Why they protest on Christmas Island
Miqdad Hussain. A name that sadly is unknown to many people. Miqdad was a 23 year old Afghan man who died in an Australian detention centre last week in Cape York, one of five who have died in detention since last August (four by suicide). Miqdad hung himself in the early hours of the morning with a bed sheet. He died with no family around him to mourn him or bury him. Miqdad’s death has brought no outrage from the mainstream media, there will be no public inquiry into how this could happen and, once again, no one will be held accountable for yet another death in detention while in the care of the Australian government. His funeral will have only anonymity to mark it and nothing more. Miqdad was able to survive the horrors of Afghanistan and the Taliban but could not bear the despair of detention or the prospect of being sent back to a country where he feared he would be killed. This death should mark a line in the sand to say we cannot afford to continue to turn a blind eye to a detention system that is sending people to the point of suicide.
The past week we have seen countless images of the Christmas Island detention centre being burnt, the images of hundreds of men breaking out of detention and clashing with Australian police and immigration officers and of property being damaged. The media and politician’s catch cry responses all have the same predictable ring to them – from the Herald Sun talking about ‘paradise lost’ for Christmas Island and residents living in fear to both the ALP and Liberal Party talking ‘tough’ about punishing these men.
What is invisible in this conversation and goes mainly unspoken is why this is happening and how have we found ourselves in such a situation in the first place.

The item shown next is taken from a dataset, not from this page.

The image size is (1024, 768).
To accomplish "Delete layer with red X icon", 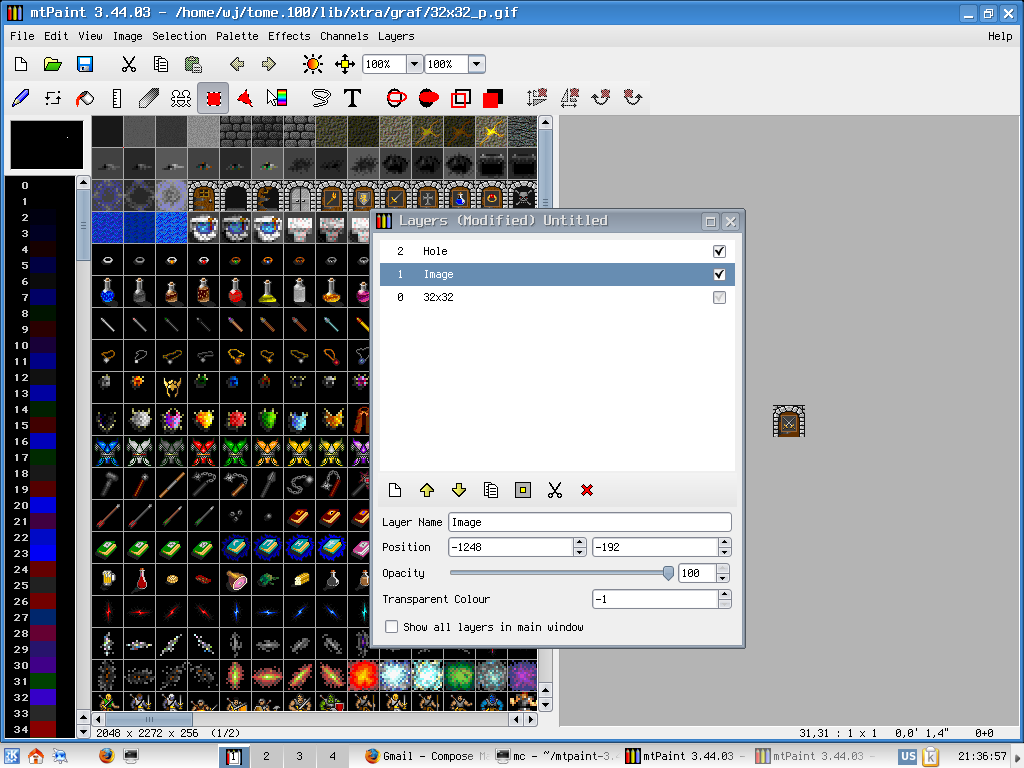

The real blame lies with the Australian government and not the men in detention. These men did not choose to be asylum seekers. They did not choose to be held indefinitely in a remote, overcrowded detention centre with no freedom or hope. They did not choose to be part of a legal process that denies them most of their basic legal rights simply because they arrived by boat to Australia. And they did not choose to be tear gassed and shot with potentially lethal ‘bean bag’ bullets simply for asking for freedom.
These men are not criminals. They have harmed no residents on Christmas Island. The focus on property damage ignores the more important concerns about the human damage to these men after months to years of detention. Former Australian of the Year Patrick McGorry called detention centres ‘factories for mental illness’ for a reason. They are places that destroy the spirit. They are places that rob you of hope and reason.
The protests must be a wake up call to both major parties that the policy of mandatory detention is a total failure. What we need is bipartisan support for the humane alternative that exists to mandatory detention and offshore processing. Namely community based processing. I say to people ‘do you want to know how to save Australia a billion dollars plus a year’? The answer is simple – let people out of detention and let them work to support themselves and contribute back to the Australian economy and community as they so desperately want to. The majority of asylum seekers have always resided historically in the community, with plane arrivals out numbering boat arrivals. The asylum seekers in the community have lived peacefully and done all they can to contribute and integrate. The cost to government of supporting asylum seekers in the community would be less than 10% of what is spent on the factories of human suffering that bring nothing but despair, protests and trigger anxiety and fear.
The next time you see a report on the television, radio or in the newspaper reporting that people are protesting against being held in detention – think of why they are protesting, think of the conditions in detention and think of the reasons people have fled. Only then can we understand the situation and pressure our politicians and the media to change the way asylum seekers are treated. Every one deserves a fair go.